The RF system won out. Boston Children's installed wands and consoles in every OR, and replaced all sponges with RF-tagged sponges. When you pass a wand-like device over the patient, an alarm sounds if it detects the presence of an RF-tagged sponge. Nurses typically perform a scan after the final count and before final closure, but they can wand a patient anytime they're concerned about manual count accuracy. To find a sponge that was unaccounted for, they no longer have to X-ray patients or rummage through the trash. Boston Children's nurses stress that while the RF system is a quick and efficient way to validate correct manual counts and to rectify miscounts, it doesn't replace the hospital's standardized manual counting process.

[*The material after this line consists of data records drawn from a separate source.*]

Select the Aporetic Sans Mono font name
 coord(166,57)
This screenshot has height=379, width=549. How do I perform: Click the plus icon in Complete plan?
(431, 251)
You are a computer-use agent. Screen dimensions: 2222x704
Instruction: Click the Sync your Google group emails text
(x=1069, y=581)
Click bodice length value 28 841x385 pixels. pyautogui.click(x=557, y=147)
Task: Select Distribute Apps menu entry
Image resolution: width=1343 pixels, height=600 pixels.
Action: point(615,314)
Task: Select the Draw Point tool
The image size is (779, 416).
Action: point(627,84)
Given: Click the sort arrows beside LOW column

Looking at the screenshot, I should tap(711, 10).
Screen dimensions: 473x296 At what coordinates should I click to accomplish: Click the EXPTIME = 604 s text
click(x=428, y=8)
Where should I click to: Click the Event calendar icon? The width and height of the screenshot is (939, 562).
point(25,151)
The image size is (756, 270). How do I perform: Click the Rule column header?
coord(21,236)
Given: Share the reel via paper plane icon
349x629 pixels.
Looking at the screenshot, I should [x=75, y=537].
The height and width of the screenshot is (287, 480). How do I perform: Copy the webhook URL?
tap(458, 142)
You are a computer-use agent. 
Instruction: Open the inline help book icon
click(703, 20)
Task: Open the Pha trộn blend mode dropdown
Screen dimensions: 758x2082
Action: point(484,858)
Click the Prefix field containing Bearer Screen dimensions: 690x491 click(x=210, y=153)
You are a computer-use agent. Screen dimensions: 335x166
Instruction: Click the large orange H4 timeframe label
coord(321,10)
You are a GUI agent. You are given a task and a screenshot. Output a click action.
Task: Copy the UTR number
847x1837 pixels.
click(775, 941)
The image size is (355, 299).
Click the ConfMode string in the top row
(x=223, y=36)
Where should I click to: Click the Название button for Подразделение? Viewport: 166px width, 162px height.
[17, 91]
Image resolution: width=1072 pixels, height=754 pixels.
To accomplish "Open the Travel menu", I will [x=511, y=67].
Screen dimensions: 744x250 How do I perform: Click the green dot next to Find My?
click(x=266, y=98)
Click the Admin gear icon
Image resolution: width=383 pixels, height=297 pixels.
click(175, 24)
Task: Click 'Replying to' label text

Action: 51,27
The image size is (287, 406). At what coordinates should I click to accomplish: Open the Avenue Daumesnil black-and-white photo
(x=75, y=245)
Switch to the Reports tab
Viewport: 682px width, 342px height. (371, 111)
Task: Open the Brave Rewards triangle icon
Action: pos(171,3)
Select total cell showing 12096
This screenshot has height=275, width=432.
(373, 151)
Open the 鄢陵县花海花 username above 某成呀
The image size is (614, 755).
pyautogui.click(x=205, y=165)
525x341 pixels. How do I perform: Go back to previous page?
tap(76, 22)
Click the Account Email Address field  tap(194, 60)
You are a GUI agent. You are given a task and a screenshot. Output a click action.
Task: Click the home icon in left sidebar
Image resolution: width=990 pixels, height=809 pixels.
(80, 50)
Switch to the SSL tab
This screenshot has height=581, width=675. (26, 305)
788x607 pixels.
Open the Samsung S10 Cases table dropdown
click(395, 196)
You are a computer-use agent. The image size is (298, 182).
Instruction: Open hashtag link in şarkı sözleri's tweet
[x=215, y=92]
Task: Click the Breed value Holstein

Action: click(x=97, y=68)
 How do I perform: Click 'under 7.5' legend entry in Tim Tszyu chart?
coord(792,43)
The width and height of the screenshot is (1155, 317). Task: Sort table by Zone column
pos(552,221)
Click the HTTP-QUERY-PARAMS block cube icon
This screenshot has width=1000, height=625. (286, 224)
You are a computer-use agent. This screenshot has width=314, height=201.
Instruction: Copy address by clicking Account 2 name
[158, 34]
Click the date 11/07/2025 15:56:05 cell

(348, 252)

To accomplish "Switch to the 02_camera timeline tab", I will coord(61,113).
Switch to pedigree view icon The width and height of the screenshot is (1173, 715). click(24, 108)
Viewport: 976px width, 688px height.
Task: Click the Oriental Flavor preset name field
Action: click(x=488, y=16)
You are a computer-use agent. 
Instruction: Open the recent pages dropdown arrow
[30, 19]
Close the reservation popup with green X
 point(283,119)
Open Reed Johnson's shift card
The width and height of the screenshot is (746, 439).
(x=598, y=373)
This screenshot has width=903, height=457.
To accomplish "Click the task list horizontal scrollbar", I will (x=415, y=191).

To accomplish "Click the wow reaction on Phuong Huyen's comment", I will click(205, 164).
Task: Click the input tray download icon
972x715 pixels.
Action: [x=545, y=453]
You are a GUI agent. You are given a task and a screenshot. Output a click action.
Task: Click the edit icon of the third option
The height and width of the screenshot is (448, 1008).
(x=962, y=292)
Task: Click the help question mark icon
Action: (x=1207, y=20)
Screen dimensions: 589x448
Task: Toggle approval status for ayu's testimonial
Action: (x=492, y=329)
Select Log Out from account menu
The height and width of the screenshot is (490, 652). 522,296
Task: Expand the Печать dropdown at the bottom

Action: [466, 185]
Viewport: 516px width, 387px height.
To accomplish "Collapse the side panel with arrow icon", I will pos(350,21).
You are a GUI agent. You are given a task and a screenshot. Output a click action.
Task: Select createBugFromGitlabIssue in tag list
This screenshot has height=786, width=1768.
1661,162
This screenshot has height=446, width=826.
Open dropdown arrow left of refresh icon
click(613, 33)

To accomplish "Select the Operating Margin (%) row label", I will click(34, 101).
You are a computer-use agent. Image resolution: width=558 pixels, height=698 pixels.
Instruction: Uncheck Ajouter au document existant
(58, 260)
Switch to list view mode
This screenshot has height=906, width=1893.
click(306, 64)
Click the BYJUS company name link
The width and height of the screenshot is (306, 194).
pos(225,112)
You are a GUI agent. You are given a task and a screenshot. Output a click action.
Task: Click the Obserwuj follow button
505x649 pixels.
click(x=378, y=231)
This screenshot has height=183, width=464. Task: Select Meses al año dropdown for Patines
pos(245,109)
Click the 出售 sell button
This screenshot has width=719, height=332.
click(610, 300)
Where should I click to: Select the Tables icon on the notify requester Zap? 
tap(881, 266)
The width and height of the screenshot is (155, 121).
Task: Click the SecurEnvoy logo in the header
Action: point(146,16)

In addition to sponge detection systems, computerized counting systems verify the manual count and highlight any discrepancy while you can still address it during surgery. Sponge-counting systems use a computer-assisted scanner that records a unique barcode embedded in each sponge and towel to provide a precise, real-time count. Barcode scanners require a direct line of sight, so you must manually scan items in and out. It's not a detection system, so it won't locate missing sponges and gauze to rectify a miscount or address the risk of a retained surgical item when the count otherwise appears to be accurate. At the end of a case, the system generates an electronic report of the count.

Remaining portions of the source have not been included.